FTX foi protagonista de um evento que gerou repercussão no mercado de criptomoedas esta semana. Terceira maior corretora de ativos digitais (exchange) do mercado, o ecossistema da FTX era composto por 130 empresas e administrava mais de US$ 50 bilhões em ativos, em sua maioria, garantidos pelo token FTT.

Alguns motivos levaram a insolvência, entre eles: falta de segregação patrimonial, falta de transparência nas operações, fundos de clientes mal administrados, desistência do acordo de resgate da Binance, US$ 6 bilhões em resgates solicitados pelos clientes da corretora em apenas 48h após a desistência e suposta fraude interna.

A FTX deu entrada a um pedido de falência em 11/11, e deixou mais de 3 milhões de clientes, incluindo fundos de investimento, personalidades globais e empresas, sem saberem como recuperar seus investimentos.
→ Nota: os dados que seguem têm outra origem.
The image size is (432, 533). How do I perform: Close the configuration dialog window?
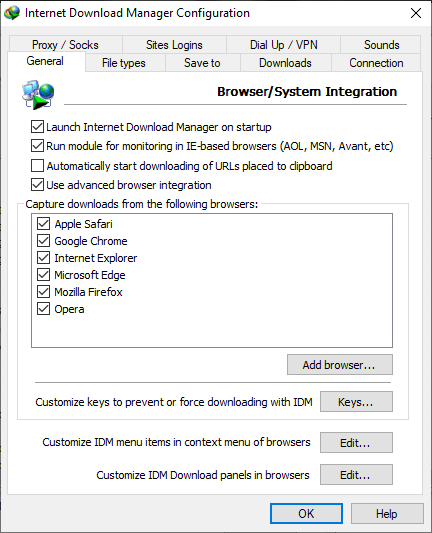[416, 13]
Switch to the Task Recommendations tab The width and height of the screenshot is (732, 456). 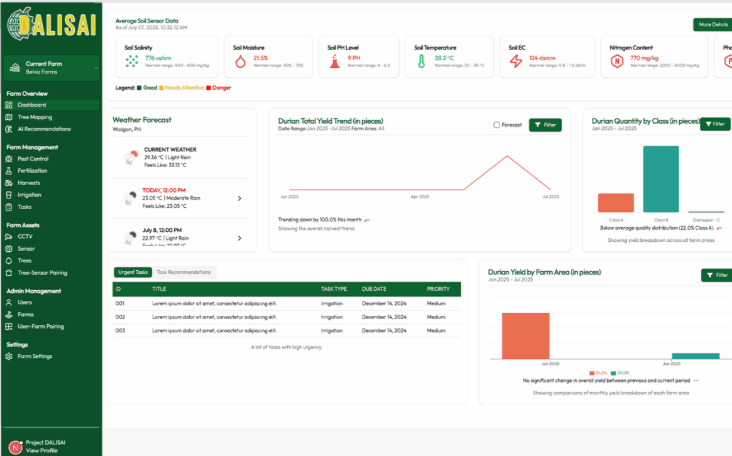coord(184,272)
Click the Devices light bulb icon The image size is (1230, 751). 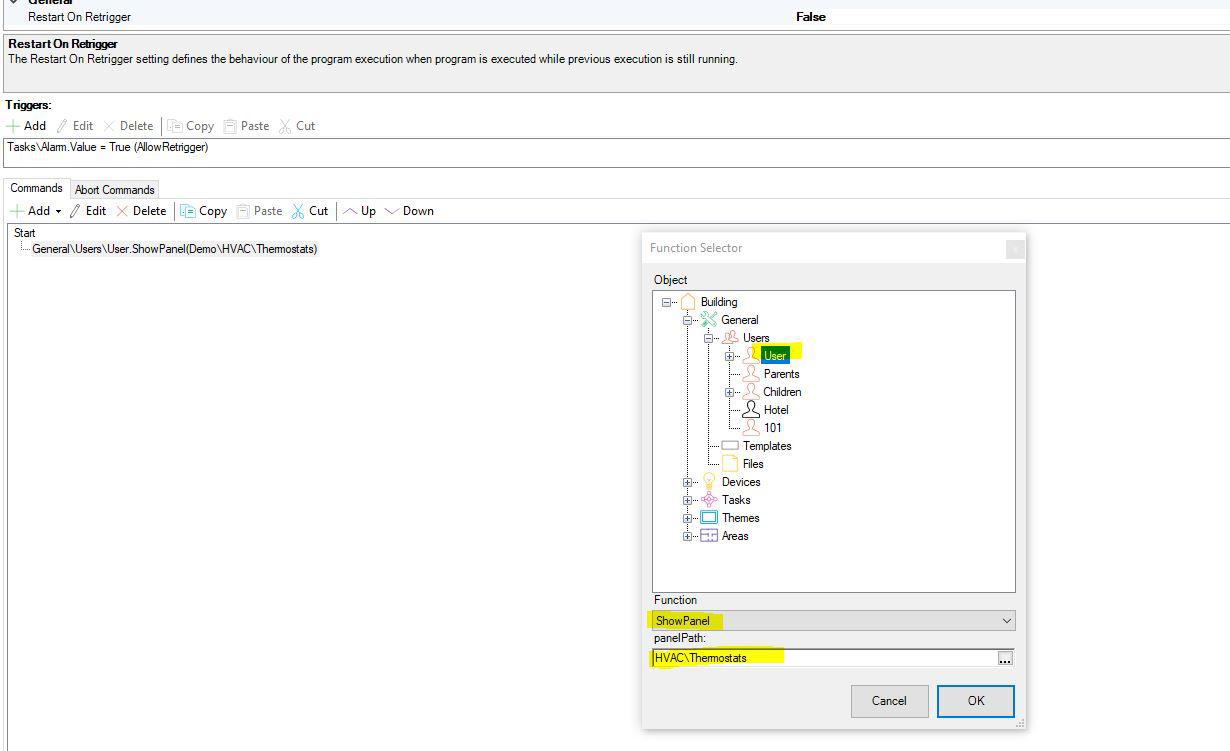[709, 482]
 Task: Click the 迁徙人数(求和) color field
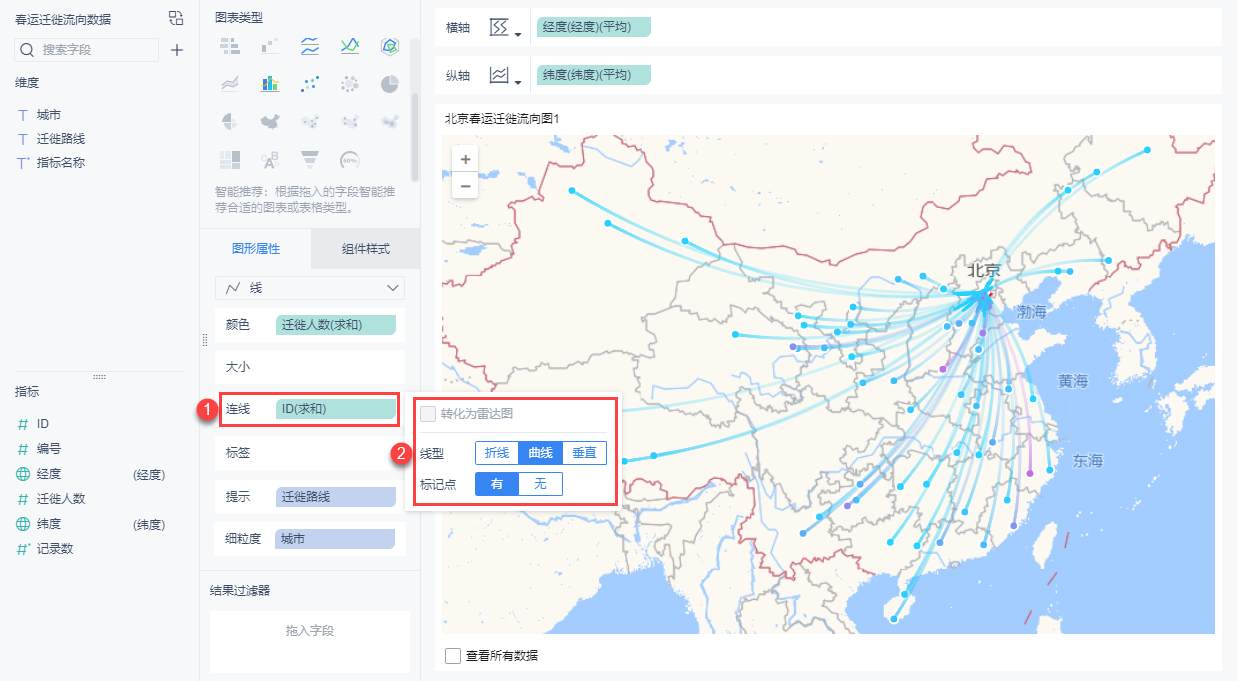pyautogui.click(x=336, y=325)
Investidores brasileiros que possuíam valores investidos na corretora foram prejudicados, isso porque a FTX é sediada nas Bahamas, e não possui CNPJ brasileiro cadastrado. A falta de tratados específicos entre o Brasil e as Bahamas torna a probabilidade de recuperação do valor remota, pois torna o processo lento e pouco coercitivo. As novas regras das insolvência transnacional podem ajudar aos resgate de ativos existentes no Brasil, se houver; caso contrário, brasileiros devem se habilitar no procedimento no exterior.

O caso mostra a importância em torno da regulamentação do mercado de criptoativos. No Brasil, existe uma proposta neste sentido: o PL 4.401/2021, que foi aprovado pelo Congresso na última terça-feira, e segue para sanção presidencial.